As always, an excellent post, Jimmy. A couple of thoughts:
Your major won't boost your chances of getting into law school. Nor will it hurt your chances.
Yes and no, on two levels.
I certainly agree with the general sentiment, but I hear no end of whining from law school admission folks about how they wish they had more applicants who were not majoring in English/History/PolySci, and they all claim to give extra points for the tougher majors - particularly math/science. See Professor X' "Law School Undercover" for more on this point. That said, you are absolutely correct that a good GPA is job one, and if the tougher major will have a significant effect on the GPA, then I would steer clear. And in this case, OP says that math "isn't his thing" - giant red flag. People should not major in math unless it is very much their thing.
Second, while the name of the major may have only a limited impact (if any) on law school admissions, we do occasionally learn something in college classes (shocking, I know), and that something may or may not be of assistance for law school admission. For instance (my bias about to show), my math studies prepared me for the LSAT far more than my psychology studies. I believe (with no meaningful data to back me up) that math, science, philosophy, and other "rigorous" fields of study provide better background for a good LSAT score than do history or English. And a good LSAT score, of course, is the other half of law school admission.

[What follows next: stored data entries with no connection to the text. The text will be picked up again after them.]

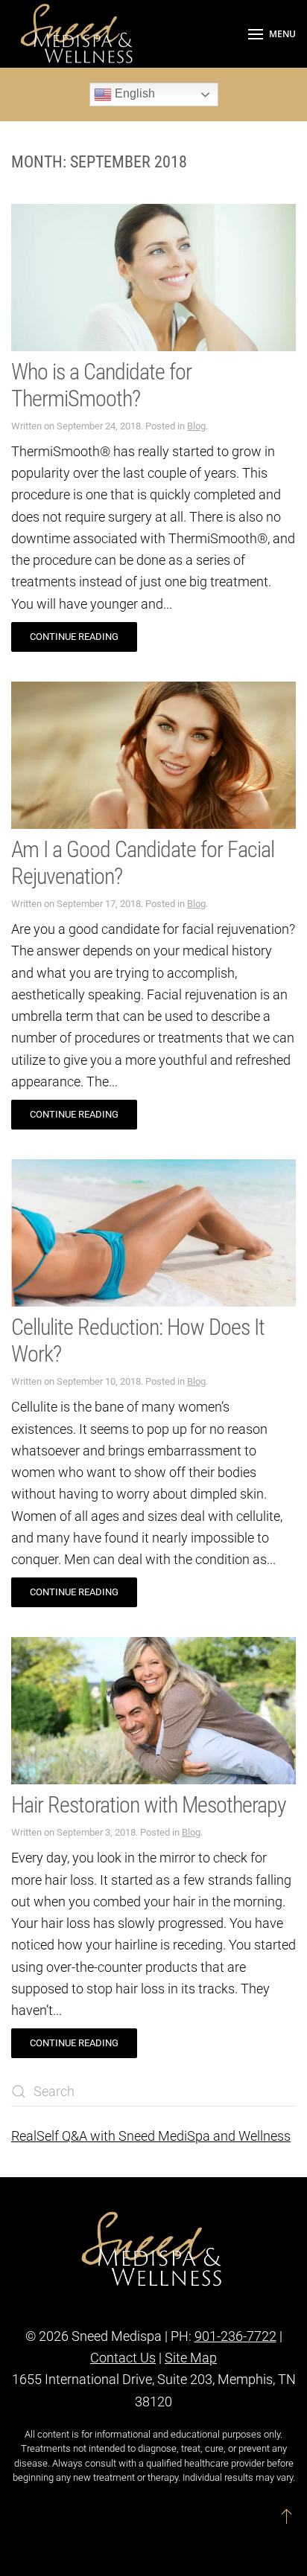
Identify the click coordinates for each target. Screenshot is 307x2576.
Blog (196, 426)
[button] (272, 34)
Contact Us (123, 2357)
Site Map (191, 2357)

And, on a side note, I do believe that while choice of major is not a major factor for law school admission, I believe that it can be a significant factor for employment selection - at least for some majors. I know that I pay a lot more attention to a 1L resume when it shows biochemistry or physics as the undergrad major.
Part of the equation is, "what would you like to do with your life?" If you want to be an accountant, then you should get an accounting degree.
I might be being a bit harsh, but if so, only by a bit, when I say that a lot of degrees really aren't very employable. Especially these days when 2/3 of young people will get a 4 year degree. It seems to me that many degrees are essentially generic "McDegrees" that don't prepare you to do anything, professionally.
Absolutely agree, and not just for law school applicants. Eggs in one basket and all that - it is a wasted opportunity to leave college without an employable degree of some kind. And that holds even if you are successful in law school. For a great many law school graduates, the practice of law is not forever. I expect that there are a whole lot more "recovering lawyers" out there than there are "recovering physicians" or, for that matter, "recovering accountants." The structure of the law business is set up to chase a lot of people out over time, whether voluntarily or otherwise. Even if you don't need that physics degree now, it may come in handy 20 years down the road.
I won't name any here, for fear of offending somebody, but you can probably decide which ones seem to fit that description. As a warning, they almost all say some variation of the following about their program of study:
"Other programs of study just teach you a very narrow skill set. Because of this, your opportunities after school will only be in a very narrow group of jobs. Our program teaches you how to THINK, so our graduates are prepared to do any job in any field."
This is, of course, complete and utter BS. The logic is essentially, "You won't be qualified to do anything. Which means you're equally qualified to do EVERYTHING."
Just ask a hiring manager looking for an accountant, computer programmer, engineer, chemist, etc., whether a candidate with none of those degrees, but with a liberal arts degree that "taught them how to think" is somebody they'd even consider. The reality is that they're not qualified for "any job in any field". They're simply not qualified for any job.
As the holder of one of those "thinking" degrees myself I am not in the least offended.
I do, however, partially disagree. Certainly it is tough to apply for a job with a degree in philosophy. It is not an employable degree. That said, there is significant truth to the whole "learning how to think" bit - isn't that what law school is all about? In fact, much as my studies in math prepared me for the LSAT, I believe that my studies in philosophy prepared me for law school and the practice of law - moreso than other things I studied. I would encourage future lawyers to take philosophy classes if possible.
But I also agree that it would be foolish to graduate with a degree in philosophy (unless coupled with a more employable major). Practical reality should not be forgotten.
Now, right now, you seem to be bent on being an attorney because you've always wanted to be. You might end up being one. Just like the guy who always wanted to be a circus clown might end up actually being a circus clown.
That one goes in the databank for future use. Thank you!
(Oh, and as to the original question: Study early, study a lot, and study hard. The LSAT score is at least as important as the GPA, so you should take the LSAT at least as seriously as you take your classes.)